What happens if a non-aquatic seed germinates underwater? Can it develop sucessfully?

Why or why not?

• likely not

• germination requires oxygen non-aquatic seeds don’t have adaptations to facilitate gas exchange

Apical meristems

cells in these regions retain the potential to divide after embryogenesis ends.

Found at the tips of all stems and all roots. Involved in primary growth – the extension of the

plant body. Produce two types of cells:

Initial

undifferentiated cells that maintain the meristem as a continuing source of new cells.

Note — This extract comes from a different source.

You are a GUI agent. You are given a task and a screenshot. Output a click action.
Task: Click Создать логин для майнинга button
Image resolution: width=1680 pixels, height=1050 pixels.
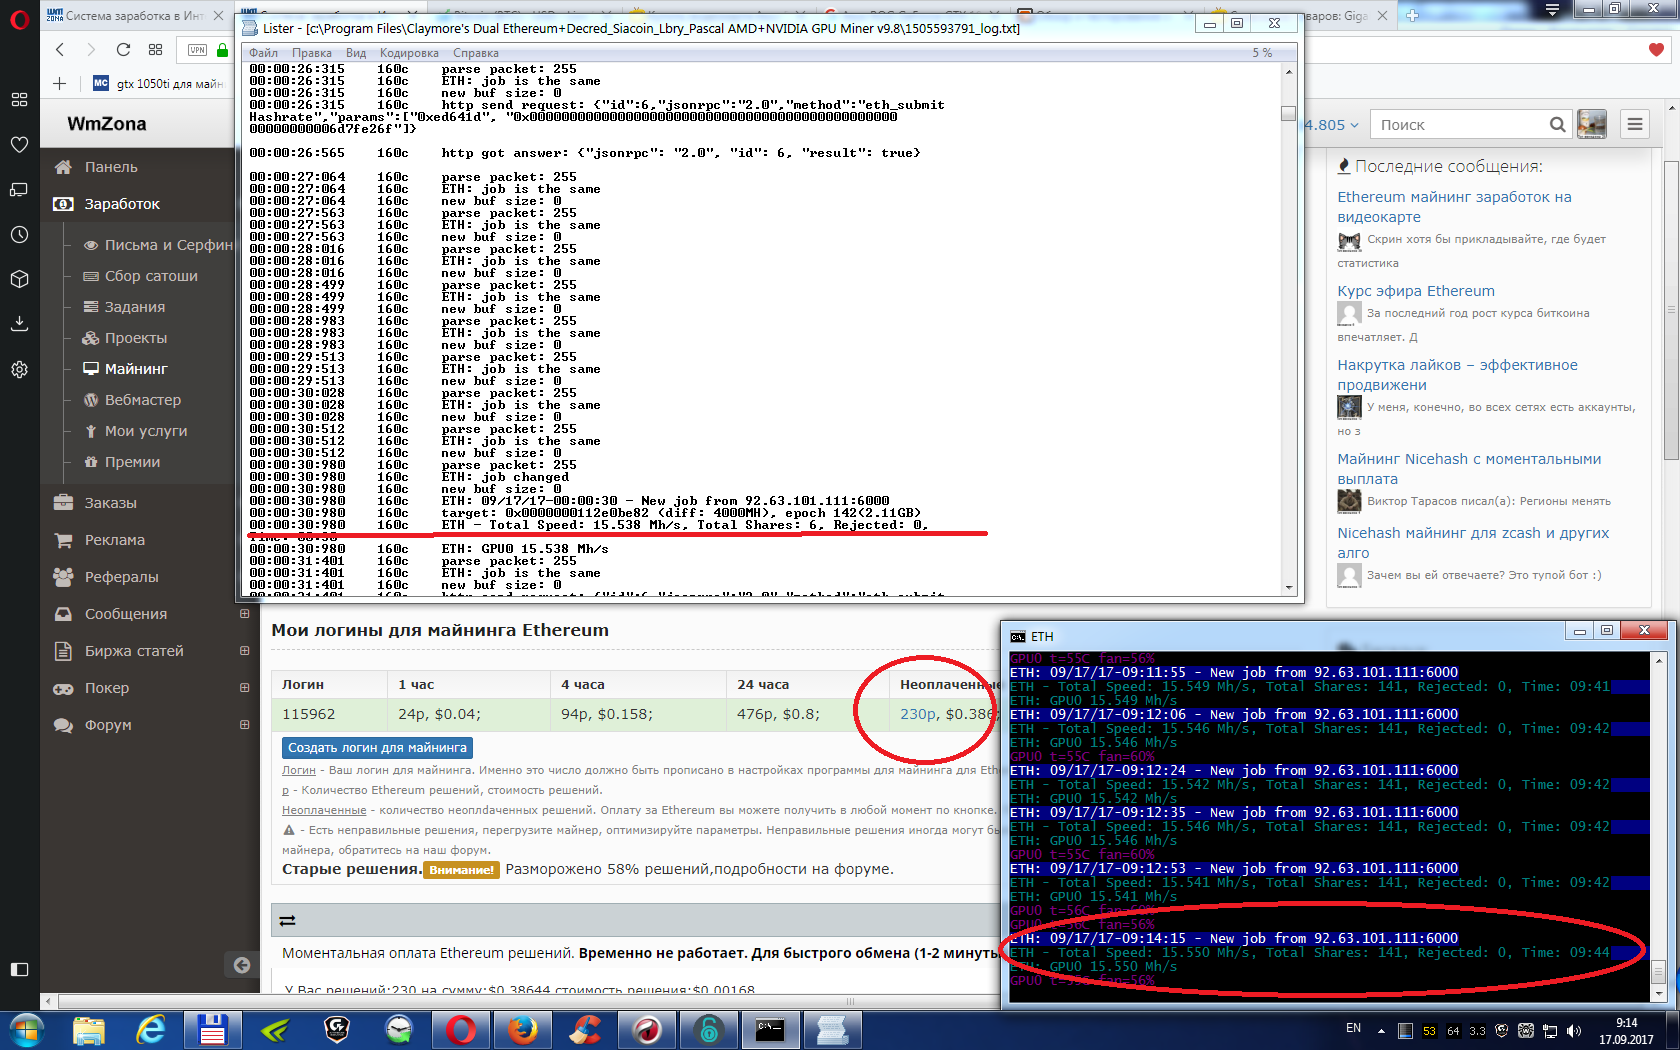pyautogui.click(x=377, y=748)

When initials divide, one sister cell remains in the meristem as an initial. The other becomes a

new body cell, or a:

Derivatives

may divide serval times near the meristem before differentiating into specific cell

types in the primary tissues

Shoot apical meristem

generates cells that create the stems, leaves, and flowers

Root apical meristem

generates cells that create the root system

Indeterminate growth structure

a plant’s ability to form new organs and continue to grow

during its entire lifespan

Developmental plasticity

 a plant’s ability to modify its relationship with its environment by

modifying its phenotype

Development

the events that progressively form an organism’s body. Consists of three

overlapping processes:

Growth

an increase in size via a combination of cell enlargement and division

Morphogenesis

 the assumption of a particular shape and form. Via the expansion of tissue, that

then differentiates into smaller units

Differentiation

 the process by which cells with identical genetic constitutions become different

from one another, and from the meristematic cells from which they are derived. Via the

expression of specific genes (which are not expressed in other cell types), which is determined

by a cell’s final position in a developing organ

Tissues

cells form different structural and functional units. Distributed in a radial pattern

throughout the plant body, with specific arrangements that depend on the plant part, plant taxon,

or both

Permanent tissue

are not meristematic. Cells within permanent tissues are mature,

differentiated, and have often lost the ability to divide. They may be small or large, living or

dead, and have thin or thick cell walls

Tissue Systems

permanent tissues of vascular plants are grouped together by function into

three different systems:

Ground tissue

 system consisting of the three ground tissues:

Parenchyma

most abundant cell in the plant body. Variable shape and size. Involved in

photosynthesis, storage, and secretion. Commonly occur as continuous masses. Living cells that

retain some ability to divide – responsible for initiating adventitious structures. Totipotent

Collenchyma

often occur in strands, typically elongated. Characteristic uneven, thickened, but

also flexible (non-lignified) cell walls. Often border veins in leaves, though often absent in

monocot leaves and stems. Supporting tissue of developing herbaceous organs

Sclerenchyma

dead cells that lack protoplasts. May form continuous masses or occur in small

groups or as individual cells. May develop in any part of the primary or secondary plant body.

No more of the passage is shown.